閑話 ノア&ウェン 18 護衛失敗と甘い勘違い
シゲルに言われ後回しにしていた、父親スミスに託された仕入れの仕事を終わらせるため、ウェンはノアと共にマーケットの中を駆け回っていた。リストにあった武器や開発に使う機材を検索し、ひとつずつ手に入れていく。そのたびに荷物はノアに手渡され、気がつけば山のように積み上がっていた。
「あと一軒だけ。でも、ここが一番多い。連絡して取っておいてもらってるから、ノア。一旦それをランドセルに運んできて」
そう言ったウェンに、山のような荷物を抱えたノアが即座に首を振る。
「ダメだよ。僕はウェンの護衛なんだから」
その言葉にウェンは、嬉しさと申し訳なさが入り混じったように苦笑した。
「今、その状態でできる? 大丈夫だよ。今までここで危険な目には遭ってないし、問題ないって。……そこの異国風のカフェでお茶でも飲んでるから」
「それってウェンだけが楽してない?」
そう指摘されても、ウェンはあっさり無視し、
「いいから。
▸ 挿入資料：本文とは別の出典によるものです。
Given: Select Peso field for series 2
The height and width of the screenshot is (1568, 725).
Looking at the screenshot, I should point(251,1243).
お願いね」
と、片手を振りながらカフェへと入っていった。
「仕方ないな~」
ぼやきつつも、ノアは手早く身を翻し、荷物を抱えてランドセルへと走っていく。
その間、ウェンは獣人族が営むカフェ兼販売店へと足を踏み入れた。目の前に広がる異国の装飾と、店主らしき獣人の微笑みに、思わず声が漏れた。
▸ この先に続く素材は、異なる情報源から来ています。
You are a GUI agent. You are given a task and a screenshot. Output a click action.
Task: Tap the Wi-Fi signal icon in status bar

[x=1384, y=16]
「おお、初めて見た。獣人さんか~。やっぱり本物は可愛い……」
その呟きに、店主が柔らかな笑みを浮かべながら返す。
「ありがとうございます。お嬢さんも、十分に可愛らしいですよ」
不意の言葉に、ウェンは頬をかきながら、少しだけ照れたように目をそらす。
「ごめんなさい。……つい、本音が出ちゃいました」
軽く頭を下げながらも、頬に残った熱は引かず、どこかくすぐったい感覚だけが残っていた。
そしてそのまま、席へと案内され、異国風の刺繍が施されたテーブルに腰を下ろす。手渡されたメニューには、この惑星の特産茶を使った多彩なブレンドと、その横に山のように並んだ甘味の品々が書き連ねられていた。
(お~……悩む……)
視線を上下に滑らせながら、ひとりメニューとにらめっこを続けるウェン。その背後で、扉のベルがちりんと鳴る。筋骨隆々とした体格の男がふたり、無言のままカフェに入ってきたことに、彼女は気づかない。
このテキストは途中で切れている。